#### PROVIDED INFORMATION:
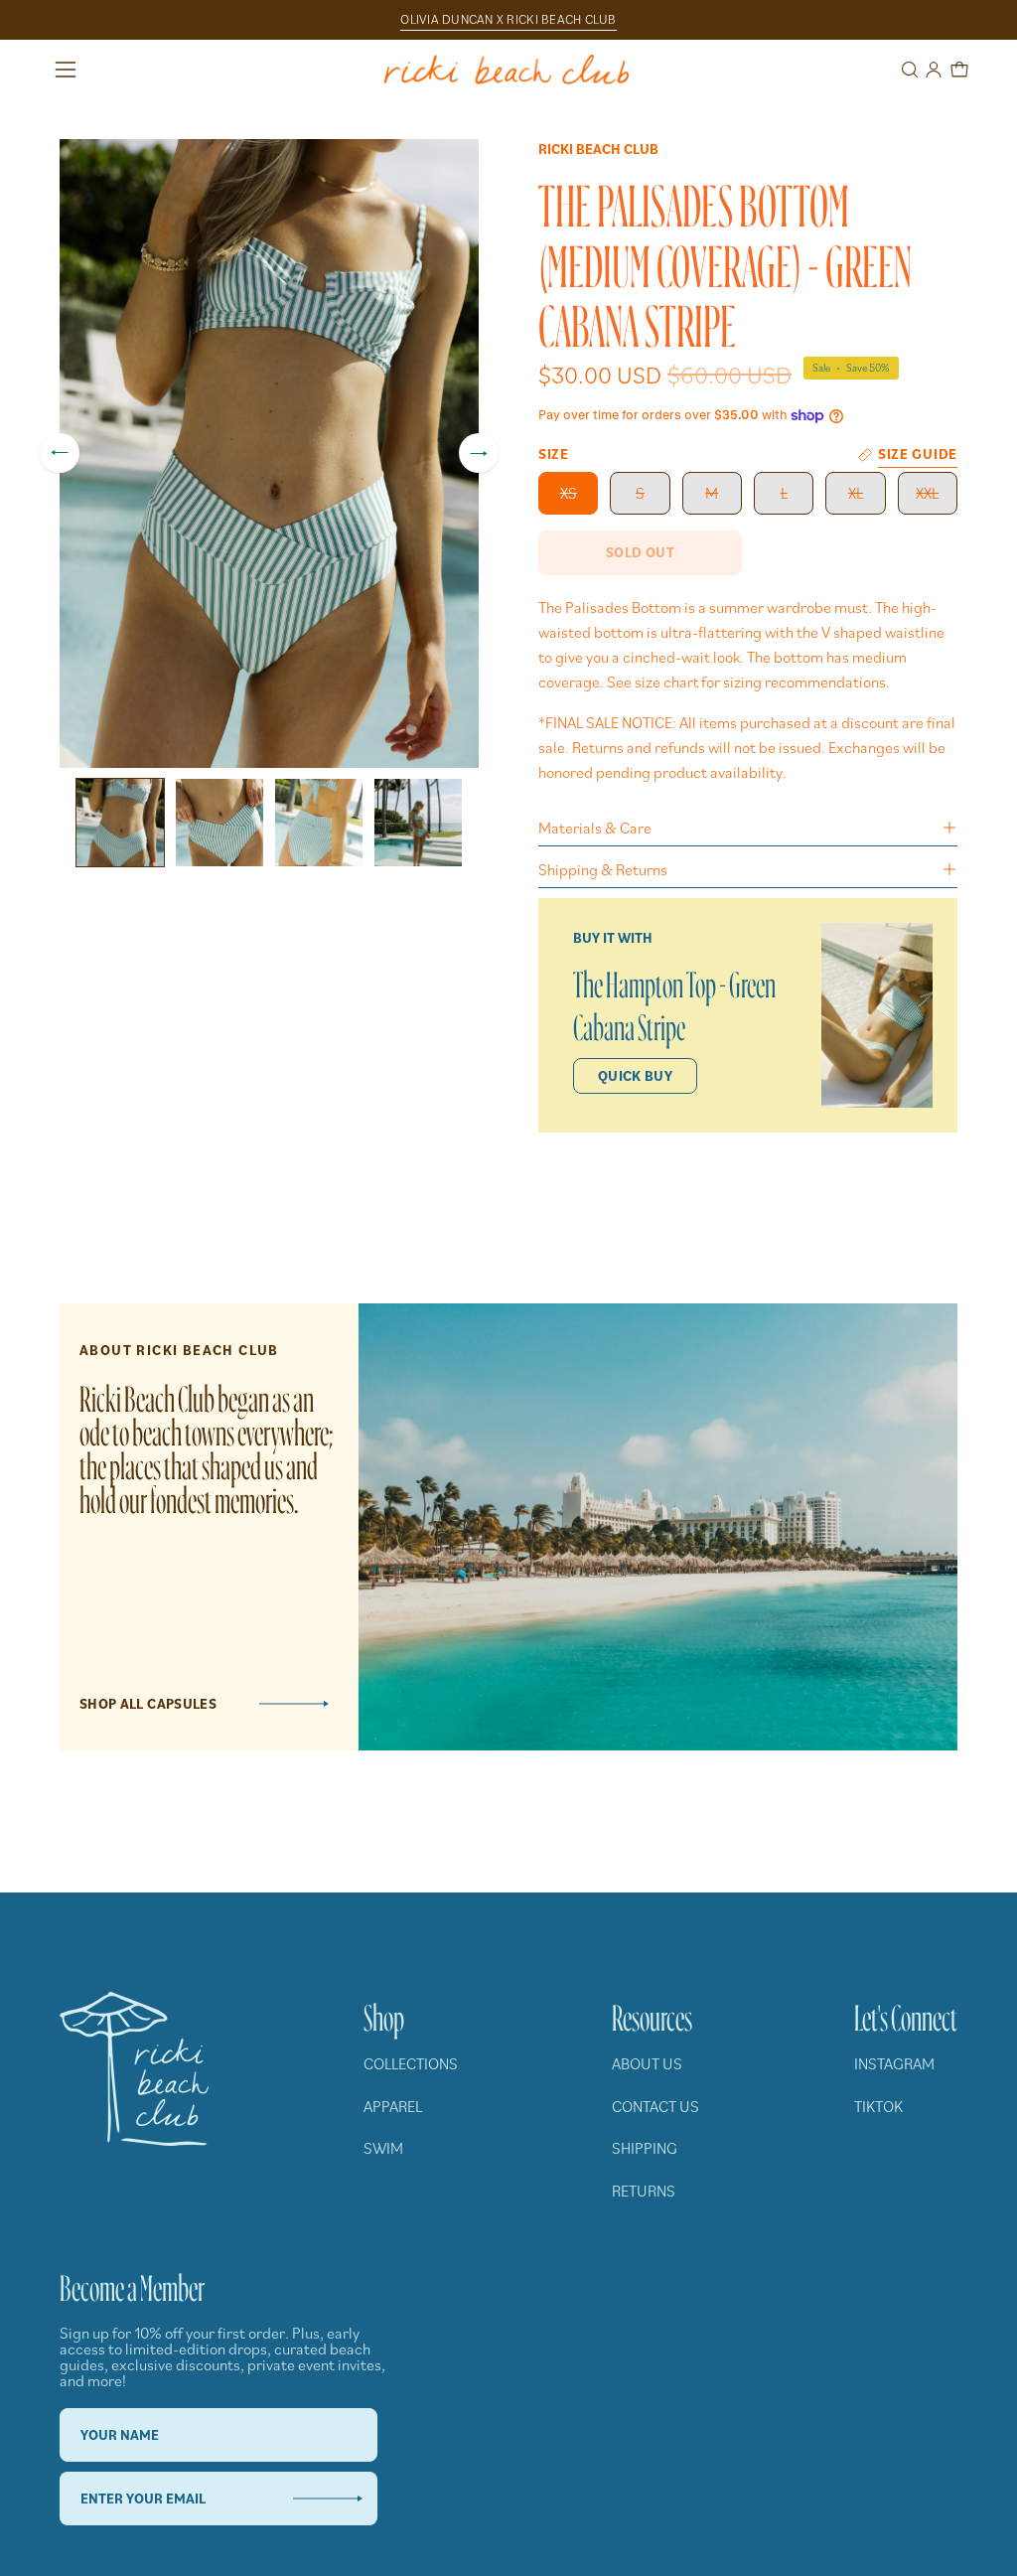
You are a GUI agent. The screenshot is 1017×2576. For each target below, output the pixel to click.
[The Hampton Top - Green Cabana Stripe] (877, 1015)
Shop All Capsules (148, 1704)
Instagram (894, 2063)
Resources (652, 2013)
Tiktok (878, 2106)
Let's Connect (905, 2013)
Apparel (392, 2106)
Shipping (644, 2148)
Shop (383, 2013)
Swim (383, 2148)
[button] (908, 69)
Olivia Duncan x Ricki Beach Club (508, 19)
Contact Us (655, 2106)
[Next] (479, 453)
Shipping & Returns (602, 869)
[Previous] (59, 453)
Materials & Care (595, 827)
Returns (643, 2190)
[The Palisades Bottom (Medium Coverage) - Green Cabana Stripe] (120, 822)
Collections (410, 2063)
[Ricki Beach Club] (508, 69)
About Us (647, 2063)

#### YOUR TASK:
Starting with the line that contains "[button] (908, 69)", restate every line through the end of the records above, exactly and with no other lines.

#### EXERCISE RESULT:
[button] (908, 69)
Olivia Duncan x Ricki Beach Club (508, 19)
Contact Us (655, 2106)
[Next] (479, 453)
Shipping & Returns (602, 869)
[Previous] (59, 453)
Materials & Care (595, 827)
Returns (643, 2190)
[The Palisades Bottom (Medium Coverage) - Green Cabana Stripe] (120, 822)
Collections (410, 2063)
[Ricki Beach Club] (508, 69)
About Us (647, 2063)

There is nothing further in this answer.